* begin Excerpt *
The current study picked up the approach of
enhancing students’ knowledge of biodiversity by
preparing them for an out-of-classroom experience as
well as supporting them during this experience by
means of deliberately designed dynamic-static
visualizations presented through mobile devices. We
compared this approach of preparing students for field
trips to a more traditional instructional approach where
students were asked to identify preserved specimens
with the help of paper-based identification keys during
the classroom phase. As learning domain we chose
freshwater fish species for which the out-of-classroom
activity could be carried out under controlled conditions
in an aquarium. Students first prepared the aquarium
visit in the classroom and subsequently applied their
knowledge in the aquarium. According to Dillon et al.
(2006) this arrangement gives them the chance to
deepen and elaborate their knowledge. Thus, our first
hypothesis was that the real-world experience in the
aquarium would lead to a significant knowledge gain.
* end Excerpt *
* begin Material *
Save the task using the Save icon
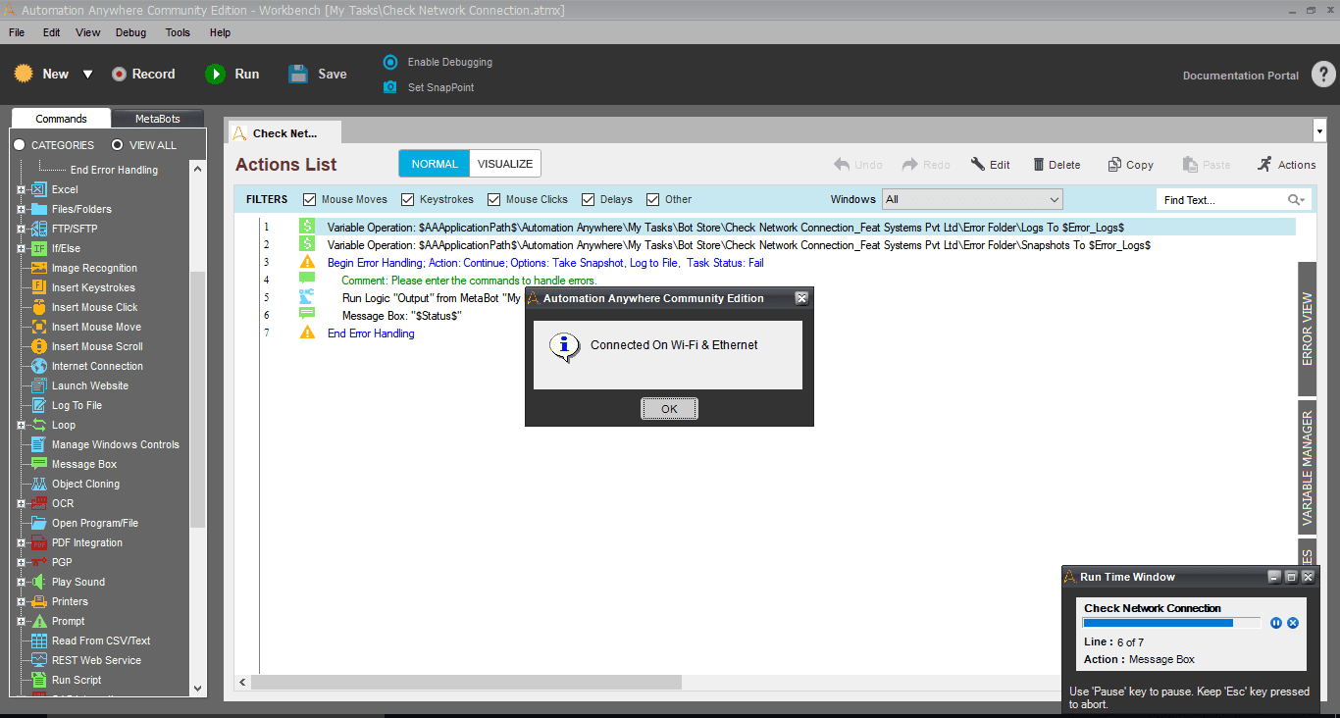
* end Material *
(What you will do):
- a) Answer these from the study excerpt:
(i) What learning domain was chosen?
(ii) In the more traditional approach, what did students use to identify preserved specimens?
(iii) Which source is cited for the view that this arrangement lets students deepen and elaborate their knowledge?
- b) List every distinct hyphenated term in the study excerpt.
The data above is separate from the study excerpt and unrelated to it.

(The solutions):
- a)
(i) Freshwater fish species.
(ii) Paper-based identification keys.
(iii) Dillon et al. (2006).

- b)
- out-of-classroom
- dynamic-static
- paper-based
- real-world